O modo de vida europeu

“Continuará a Europa a ser o que parece, (…) o cérebro de um vasto corpo?”

Paul Valéry, escritor

(1871-1945)

A democrata cristã indigitada presidente da Comissão Europeia, Ursula van der Leyen, quer um comissário do modo de vida europeu. Levantou-se grande contestação porque, alegadamente, se trataria de eurocentrismo provocatório para com migrantes com outros usos e costumes.

Por Ernesto Campos

A Senhora teve de responder que se trata explicar ao mundo os valores, hoje ameaçados, que integram a atual ideia de Europa: dignidade humana, liberdade, democracia, igualdade, estado de direito, direitos do homem, consignados no Tratado de Roma. Bem podíamos acrescentar a fraternidade de que já falava a Revolução Francesa e que o cristianismo, indo mais longe, desde há 2000 anos fundamenta na filiação divina de todos os homens.

A onda imigratória que se espraia pela Europa bem justifica a urgência de aprofundar tais valores. Não se trata de eurocentrismo; trata-se de afirmar um europeísmo que só enriquecerá o incontornável interculturalismo com os que nos batem à porta. Sendo certo que não cabem cá todos e que, em todo o caso, não podemos deixar de ser o que somos e como somos, estamos de braços abertos para os receber e compreender de bom grado a bondade do budismo ou a confiança em Deus que o islamismo revela.

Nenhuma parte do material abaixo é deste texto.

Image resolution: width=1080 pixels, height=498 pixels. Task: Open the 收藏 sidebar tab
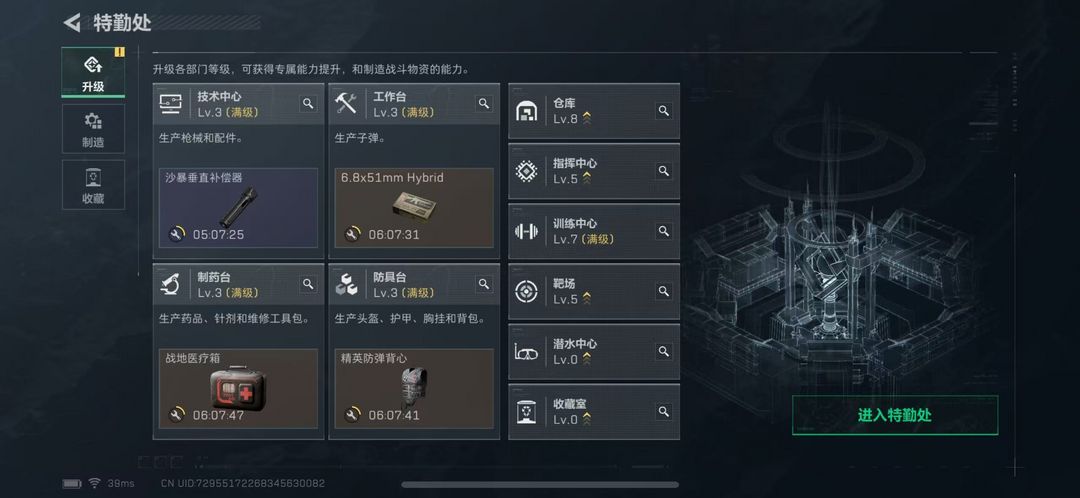click(x=93, y=185)
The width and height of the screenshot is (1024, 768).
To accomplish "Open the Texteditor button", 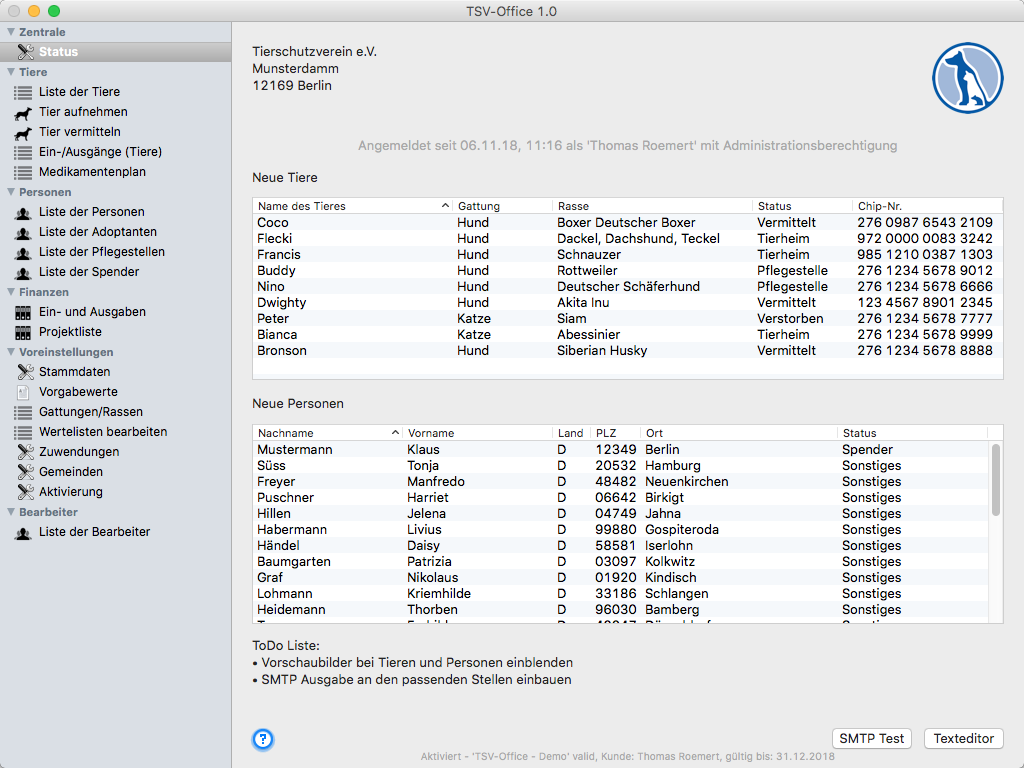I will (963, 739).
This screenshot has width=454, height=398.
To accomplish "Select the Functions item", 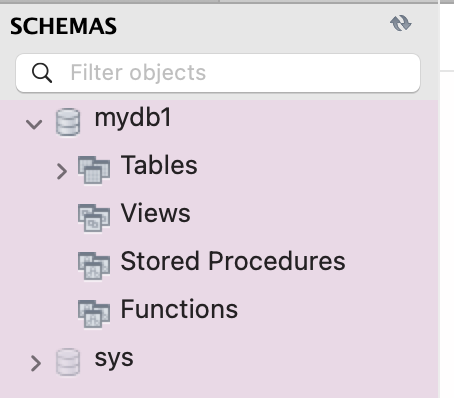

Há ainda outra razão para a urgente defesa dos valores europeus. Os que demandam a Europa, acreditando encontrar aqui melhores condições de vida, não ignoram que os bens materiais de que estão privados, em última análise, são, também, em grau mínuimo, expressão de dignidade humana que igualmente lhes é negada. Ser e ser-mais exige um ter-mínimo de sobrevivência; e a miséria e a fome são incompatíveis c violam a dignidade que é traço essencial e conatural da pessoa humana. Os valores europeus são, além do bem estar do “estado social”, o que de melhor podemos oferecer.

Os europeus, esses desdenham do seu espaço de conforto e acham que a Europa de hoje é uma espécie de sande mista com uma fatia de pão americano por cima e outra de petróleo árabe por baixo a esconderem uma tira de queijo francês e outra de deslavado presunto alemão; e a isso reduzem a Europa. Mas louvam-se em Moisés como primeiro humanista porque nos deixou os Dez Mandamentos; e em Santo Agostinho, natural de território africano mas que à Europa veio para aprender e ensinar. Mas isso era dantes, resmungam os eurocéticos; agora estão esquecidos os grandes ideais dos pais fundadores.

É mais uma razão para tornar mais real a utopia dos valores europeus. Se nas escolas da Europa e mos lares europeus se explicar e aprender o que é a dignidade humana, como tem de se ensinar e aprender os Dez Mandamentos, os direitos fundamentais correm menos o risco de serem violados.

Jean Monet, a quem muito deve a União Europeia, privilegiou a economia em vez da cultura para edificar a unidade e garantir a paz. Arrependeu-se porque o resultado é o que se vê, os tempos traíram-no. Tempo é agora de privilegiar a cultura dos valores ético-políticos para humanizar a prosperidade europeia sem ceder à “economia que mata”, como diz o Papa Francisco.